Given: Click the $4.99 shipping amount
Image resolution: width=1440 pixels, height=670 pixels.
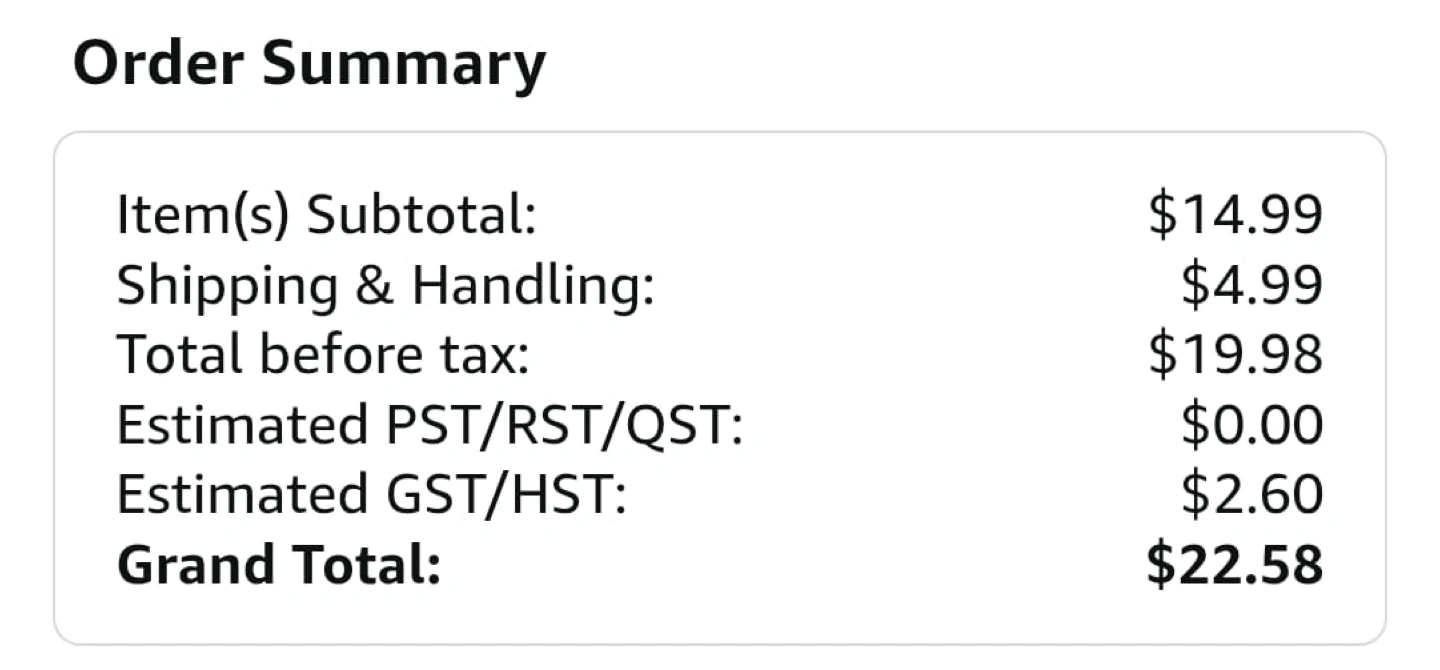Looking at the screenshot, I should [1252, 285].
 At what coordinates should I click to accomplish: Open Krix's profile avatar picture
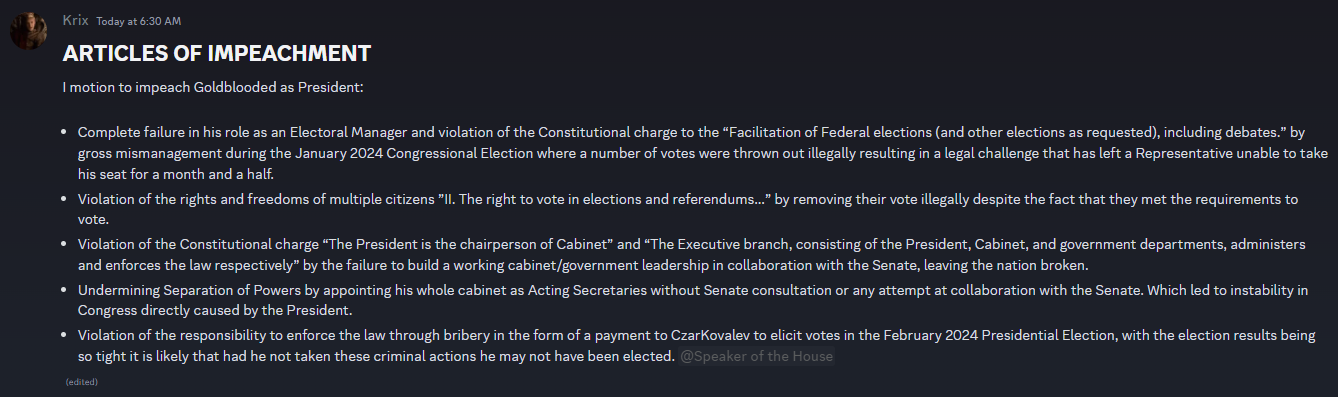click(x=29, y=32)
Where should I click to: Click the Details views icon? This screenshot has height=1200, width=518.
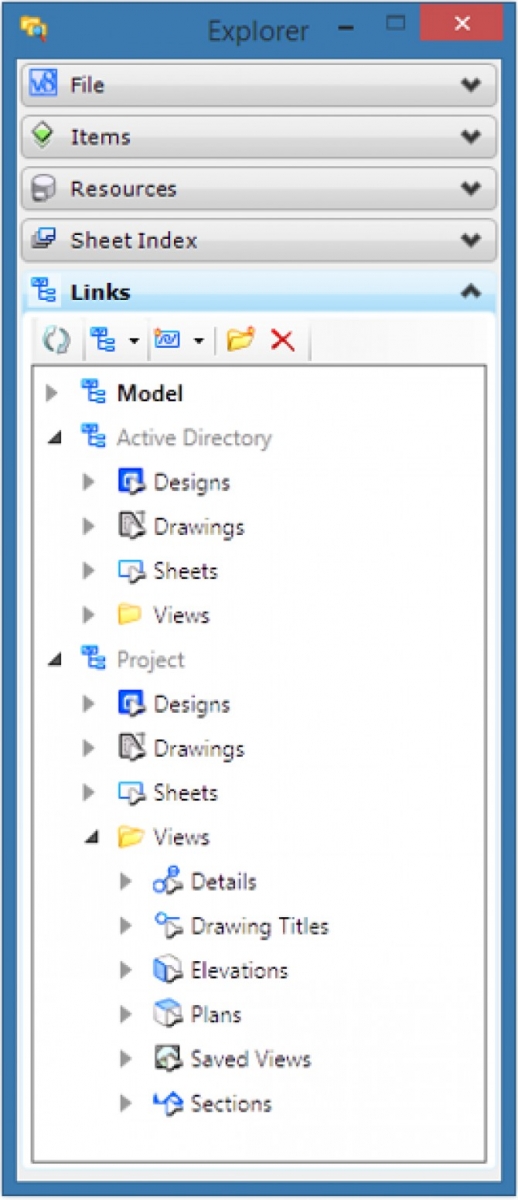pyautogui.click(x=166, y=881)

....

# ACTION ITEM
Give back exactly the lines from the one containing "Where should I" through the last line above, both included, and none of the pictures.

# YOUR RESPONSE
Where should I click to: Click the Details views icon? This screenshot has height=1200, width=518.
pyautogui.click(x=166, y=881)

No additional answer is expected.